新型コロナウイルス対応の巧拙2(無制限検査)

高齢者や病人に感染させないようにするには、高齢者の身近に感染者がいない方がいいのですが、介護施設等の従業員だけ感染比率を防ぐ秘策など有り得ないでしょう。
せいぜい関連者だけこまめに検査したり老人ホーム入室時にアルコール手洗い義務付けぐらいでしょうか?
その上、施設を利用していない高齢者がいっぱいいますので、高齢者はできるだけ外出を控えてもらうとしても同居の親族等の関係者多数との接触が日常的にある関係で、国民全体の感染比率を減らすのが重要です。
人口比の感染者数を減らすにはどうすれば良いか?
感染が始まったばかりで死亡率が統計的にはっきりしないようですが、WHOの発表では感染者のうち致死率2%とのことで8割は軽症(8割は症状に出ないという人もいます)とのことですから、特別な病気を持っている人以外では、80前後の高齢者以外は感染したからといって普通の風邪をひいたかな?程度で終わるようなイメージです。
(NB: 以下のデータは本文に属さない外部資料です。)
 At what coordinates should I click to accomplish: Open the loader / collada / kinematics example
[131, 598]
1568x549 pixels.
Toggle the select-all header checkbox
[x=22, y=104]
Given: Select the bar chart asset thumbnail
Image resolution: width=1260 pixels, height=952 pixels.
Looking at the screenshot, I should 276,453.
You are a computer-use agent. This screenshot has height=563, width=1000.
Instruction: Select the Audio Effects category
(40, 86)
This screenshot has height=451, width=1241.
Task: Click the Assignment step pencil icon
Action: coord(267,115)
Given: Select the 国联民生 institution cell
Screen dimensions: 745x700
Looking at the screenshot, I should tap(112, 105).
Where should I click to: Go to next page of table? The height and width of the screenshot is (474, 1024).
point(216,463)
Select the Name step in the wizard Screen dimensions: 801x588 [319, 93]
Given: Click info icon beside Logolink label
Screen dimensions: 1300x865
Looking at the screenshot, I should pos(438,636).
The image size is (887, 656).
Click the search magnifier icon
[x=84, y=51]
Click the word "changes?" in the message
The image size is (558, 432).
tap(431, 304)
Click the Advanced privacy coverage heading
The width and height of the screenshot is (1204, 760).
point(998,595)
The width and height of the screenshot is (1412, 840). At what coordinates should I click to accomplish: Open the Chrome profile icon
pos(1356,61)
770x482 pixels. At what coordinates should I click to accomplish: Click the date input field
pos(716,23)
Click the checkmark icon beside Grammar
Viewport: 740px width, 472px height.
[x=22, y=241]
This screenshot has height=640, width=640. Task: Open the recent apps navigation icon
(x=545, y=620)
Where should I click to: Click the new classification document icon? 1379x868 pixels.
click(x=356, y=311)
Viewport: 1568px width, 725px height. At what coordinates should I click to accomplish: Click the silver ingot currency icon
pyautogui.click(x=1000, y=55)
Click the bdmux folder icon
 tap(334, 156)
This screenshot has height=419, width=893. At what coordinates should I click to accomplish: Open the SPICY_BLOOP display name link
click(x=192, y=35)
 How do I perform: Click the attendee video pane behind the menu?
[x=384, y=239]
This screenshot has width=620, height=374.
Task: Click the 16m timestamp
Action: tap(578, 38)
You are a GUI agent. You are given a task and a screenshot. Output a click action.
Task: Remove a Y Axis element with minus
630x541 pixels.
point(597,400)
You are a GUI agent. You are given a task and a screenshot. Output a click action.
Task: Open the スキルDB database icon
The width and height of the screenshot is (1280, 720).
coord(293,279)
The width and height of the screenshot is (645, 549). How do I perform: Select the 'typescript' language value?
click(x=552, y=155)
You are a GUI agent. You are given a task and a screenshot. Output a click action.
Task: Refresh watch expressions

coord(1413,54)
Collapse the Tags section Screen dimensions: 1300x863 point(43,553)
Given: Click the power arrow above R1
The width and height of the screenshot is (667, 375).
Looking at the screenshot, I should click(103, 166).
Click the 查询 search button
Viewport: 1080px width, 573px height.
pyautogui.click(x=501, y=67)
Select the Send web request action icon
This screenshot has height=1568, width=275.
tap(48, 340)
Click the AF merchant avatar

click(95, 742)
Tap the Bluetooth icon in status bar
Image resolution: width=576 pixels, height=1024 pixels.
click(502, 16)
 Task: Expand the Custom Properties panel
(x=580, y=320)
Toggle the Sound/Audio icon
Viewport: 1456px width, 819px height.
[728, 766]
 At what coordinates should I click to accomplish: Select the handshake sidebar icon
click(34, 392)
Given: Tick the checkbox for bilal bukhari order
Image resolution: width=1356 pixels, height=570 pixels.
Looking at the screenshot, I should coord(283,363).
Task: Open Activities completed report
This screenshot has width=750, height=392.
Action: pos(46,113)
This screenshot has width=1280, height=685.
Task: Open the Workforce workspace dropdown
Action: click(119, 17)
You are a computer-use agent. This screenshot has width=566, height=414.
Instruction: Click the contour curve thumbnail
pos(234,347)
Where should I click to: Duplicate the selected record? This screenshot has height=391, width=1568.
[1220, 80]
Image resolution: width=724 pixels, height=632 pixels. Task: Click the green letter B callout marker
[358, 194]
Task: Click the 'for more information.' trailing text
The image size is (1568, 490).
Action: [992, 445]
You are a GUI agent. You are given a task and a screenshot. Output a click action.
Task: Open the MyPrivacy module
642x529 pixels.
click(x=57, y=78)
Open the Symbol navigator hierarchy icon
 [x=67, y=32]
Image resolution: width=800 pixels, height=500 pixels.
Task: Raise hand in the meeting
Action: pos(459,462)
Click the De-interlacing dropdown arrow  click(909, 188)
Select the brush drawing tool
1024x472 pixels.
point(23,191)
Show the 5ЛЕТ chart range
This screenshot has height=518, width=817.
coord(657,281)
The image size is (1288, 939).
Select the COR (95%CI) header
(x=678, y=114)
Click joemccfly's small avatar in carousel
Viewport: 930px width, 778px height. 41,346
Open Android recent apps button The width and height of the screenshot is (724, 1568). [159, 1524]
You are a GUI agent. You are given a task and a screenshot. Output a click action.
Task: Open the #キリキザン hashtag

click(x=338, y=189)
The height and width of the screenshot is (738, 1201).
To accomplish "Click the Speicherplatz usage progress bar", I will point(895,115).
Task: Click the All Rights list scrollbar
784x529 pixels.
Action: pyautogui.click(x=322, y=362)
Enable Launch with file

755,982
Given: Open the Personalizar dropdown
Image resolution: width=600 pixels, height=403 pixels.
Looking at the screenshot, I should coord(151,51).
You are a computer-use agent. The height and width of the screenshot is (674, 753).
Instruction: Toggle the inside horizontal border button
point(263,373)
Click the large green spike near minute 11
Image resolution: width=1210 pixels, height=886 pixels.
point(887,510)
ちなみに2%とは、(検査等でわかった)感染者比で人口比ではないようですから、今回のウイルスは感染しても無症状の人がいて、しかもそのまま治ってしまう人もいるようですから、これらの人は2%の分母に入っていません。
4〜5日から2週間経過すれば100%検査に引っかかったり症状が出るかというと、そのまま症状が出ないでウイルスも無くなってしまう(免疫力の方が強くて勝ってしまう?)人もいるようです。
変なものを一緒に食べてもすぐ下痢する人と、少しも感じなかった人もいるし少しお腹がおかしいけれどそのうち落ち着く人がいるような違いでしょうか?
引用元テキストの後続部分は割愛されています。